La vida debe seguir sin Venezuela; ese es el mandato de la diáspora. Se rompieron los resortes económicos. Se acabó la abundancia. Terminó la era petrolera. No hay escuelas ni hospitales. La gente cocina con leña. Las Fuerzas Armadas han traicionado a los ciudadanos. Cada venezolano que sale caminando por la frontera colombiana, rumbo a Ecuador, Perú y Chile, tendrá presente que los precios seguirán su carrera descontrolada; en medio de crónicos apagones y cortes de agua; y que nada de eso impedirá la presencia impuesta de Nicolás Maduro y su irremediable mediocridad en el poder.
“El país presencia el flujo de su diáspora con la indiferencia de lo ya sabido”
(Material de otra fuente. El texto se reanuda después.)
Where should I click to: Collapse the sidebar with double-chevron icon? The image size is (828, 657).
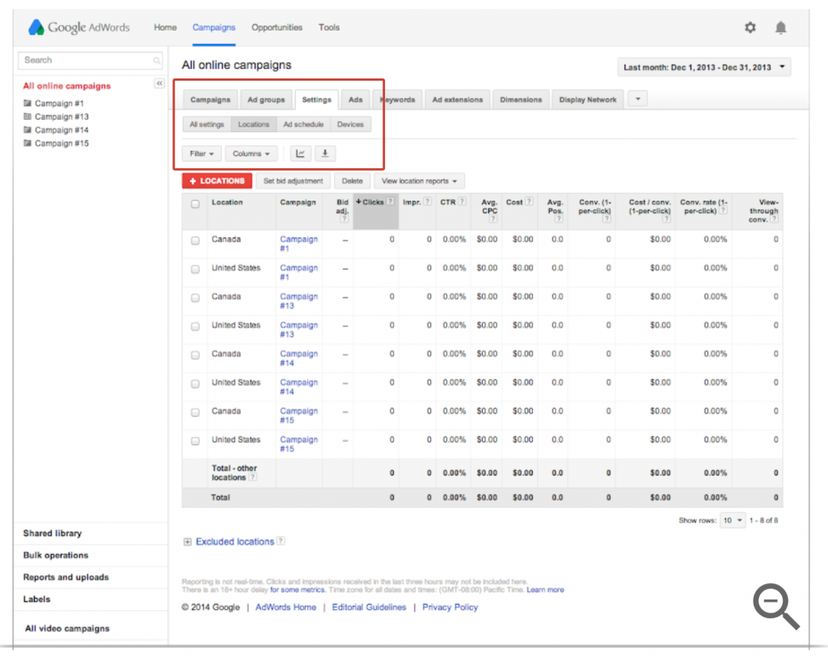coord(159,84)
El país de la diáspora ya es una abstracción de millones de personas. Es una realidad destinada a producir modificaciones tectónicas, estructurales en la venezolanidad, con dimensiones casi irreversibles. La diáspora es un grueso desprendimiento del cuerpo social nacional. Es un espacio cultural de límites inexactos, configurado entre el polvo cósmico y la zona emocional de la nostalgia problematizada, la decepción y la esperanza agonizante.
La diáspora gravita desde el exterior y las redes. Es una presencia sinuosa, espectral. Son voces lejanas que ocupan más de la mitad de nuestro teléfono celular. Gente que estamos oyendo y ya no podemos tocar. Cada quién salvándose de la realidad como se pueda, claudicando, sellando su carácter disidente, procurando una identidad mixta. Enviando remesas, alejándose y acercándose cíclicamente al circo del dolor nacional.
La diáspora, pueblo chavista
La diáspora es, además, por primera vez, pueblo pobre, ciudadanos indefensos, personas impedidas de hacer reclamos al Gobierno luego de aceptar el contrato social bolivariano.
El quiebre de la diáspora marca también, incluso, el fin del asistencialismo. Terminó con ella el fin del paternalismo estatal: La pobreza es un estrato huérfano. De tanto despilfarrar los recursos de la nación, el país se quedó sin dinero para atender a sus ciudadanos.
Si al resentimiento acomplejado revolucionario le venía bien la leyenda según la cual estaba emigrando “la clase media burguesa”, ahora tiene que hacer silencio frente a las bíblicas dimensiones de la diáspora popular actual. El estado venezolano se ha deslastrado de sus obligaciones civiles. Ya no es ni democrático, ni representativo, ni responsable, ni alternativo. Al Estado venezolano no le importan sus ciudadanos.
Abandonar Venezuela, tomar autobuses, dormir en refugios, vender baratijas en los semáforos de las calles de Colombia y Ecuador, recibir maltratos en los caminos del Perú, terminó siendo la cara opuesta del empoderamiento popular, de los comités de salud, de las comunas, de las expropiaciones frenéticas, las invasiones de terrenos, la toma de fincas, el asalto a propiedades y las promesas de Hugo Chávez.
La diáspora es bastante más que una oportunidad para crecer o una propuesta para reinventarse. Es la hemorragia de una nación. El testimonio vivo de una sociedad en disolución.